WHAT YOU SHOULD DO
Within the records below, find the line containing "Click the 200". Reproduce it and each line after it exactly, and nothing else.

[Stored items]
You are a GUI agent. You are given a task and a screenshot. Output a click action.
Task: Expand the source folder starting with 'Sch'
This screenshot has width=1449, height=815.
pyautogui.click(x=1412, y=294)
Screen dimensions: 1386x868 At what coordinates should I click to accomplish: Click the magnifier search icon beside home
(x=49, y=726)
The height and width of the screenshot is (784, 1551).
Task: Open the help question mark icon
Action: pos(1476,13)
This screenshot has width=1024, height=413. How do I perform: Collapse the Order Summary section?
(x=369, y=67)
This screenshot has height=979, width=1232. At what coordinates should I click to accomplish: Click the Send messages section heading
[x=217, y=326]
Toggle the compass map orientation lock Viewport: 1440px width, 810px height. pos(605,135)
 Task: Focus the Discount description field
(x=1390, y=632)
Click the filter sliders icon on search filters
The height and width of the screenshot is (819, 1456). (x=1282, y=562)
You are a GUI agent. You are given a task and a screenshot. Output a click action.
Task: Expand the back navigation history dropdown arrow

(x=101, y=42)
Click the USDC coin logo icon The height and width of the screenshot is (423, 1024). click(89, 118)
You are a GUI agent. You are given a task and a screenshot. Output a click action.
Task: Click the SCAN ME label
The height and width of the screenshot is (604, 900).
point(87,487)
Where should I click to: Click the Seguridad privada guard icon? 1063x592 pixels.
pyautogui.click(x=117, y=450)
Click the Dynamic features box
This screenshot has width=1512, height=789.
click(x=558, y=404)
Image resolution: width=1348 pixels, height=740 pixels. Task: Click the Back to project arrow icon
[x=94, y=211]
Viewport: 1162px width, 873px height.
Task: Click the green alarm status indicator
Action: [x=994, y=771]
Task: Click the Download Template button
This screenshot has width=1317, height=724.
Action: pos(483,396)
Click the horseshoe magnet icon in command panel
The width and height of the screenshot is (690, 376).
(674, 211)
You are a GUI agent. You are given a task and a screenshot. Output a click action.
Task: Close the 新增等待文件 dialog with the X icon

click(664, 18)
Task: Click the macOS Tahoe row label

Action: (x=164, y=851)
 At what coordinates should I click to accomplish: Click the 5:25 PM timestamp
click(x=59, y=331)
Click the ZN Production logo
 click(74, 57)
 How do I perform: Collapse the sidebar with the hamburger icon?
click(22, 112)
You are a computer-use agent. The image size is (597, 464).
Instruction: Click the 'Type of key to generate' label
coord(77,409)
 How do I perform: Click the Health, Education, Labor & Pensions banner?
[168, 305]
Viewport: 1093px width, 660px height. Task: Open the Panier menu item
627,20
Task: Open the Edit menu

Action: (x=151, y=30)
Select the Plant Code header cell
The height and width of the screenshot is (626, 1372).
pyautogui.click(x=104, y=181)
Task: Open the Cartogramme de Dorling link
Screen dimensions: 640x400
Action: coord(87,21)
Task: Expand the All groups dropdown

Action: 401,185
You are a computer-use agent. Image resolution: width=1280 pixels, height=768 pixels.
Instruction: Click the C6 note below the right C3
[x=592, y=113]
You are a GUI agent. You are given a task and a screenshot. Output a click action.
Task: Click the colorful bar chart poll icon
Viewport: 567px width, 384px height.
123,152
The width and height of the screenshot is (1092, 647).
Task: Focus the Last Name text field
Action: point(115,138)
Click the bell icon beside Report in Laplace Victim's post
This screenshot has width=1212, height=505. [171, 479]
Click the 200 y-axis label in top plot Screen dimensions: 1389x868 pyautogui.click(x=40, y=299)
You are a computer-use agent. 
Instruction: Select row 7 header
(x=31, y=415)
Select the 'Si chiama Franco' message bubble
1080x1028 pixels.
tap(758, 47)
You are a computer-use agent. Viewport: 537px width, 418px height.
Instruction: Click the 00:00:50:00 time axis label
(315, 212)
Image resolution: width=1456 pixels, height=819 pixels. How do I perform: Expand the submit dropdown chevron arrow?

RESULT FOR THIS EXERCISE
Click the 200 y-axis label in top plot Screen dimensions: 1389x868 pyautogui.click(x=40, y=299)
You are a computer-use agent. 
Instruction: Select row 7 header
(x=31, y=415)
Select the 'Si chiama Franco' message bubble
1080x1028 pixels.
tap(758, 47)
You are a computer-use agent. Viewport: 537px width, 418px height.
Instruction: Click the 00:00:50:00 time axis label
(315, 212)
Image resolution: width=1456 pixels, height=819 pixels. How do I perform: Expand the submit dropdown chevron arrow?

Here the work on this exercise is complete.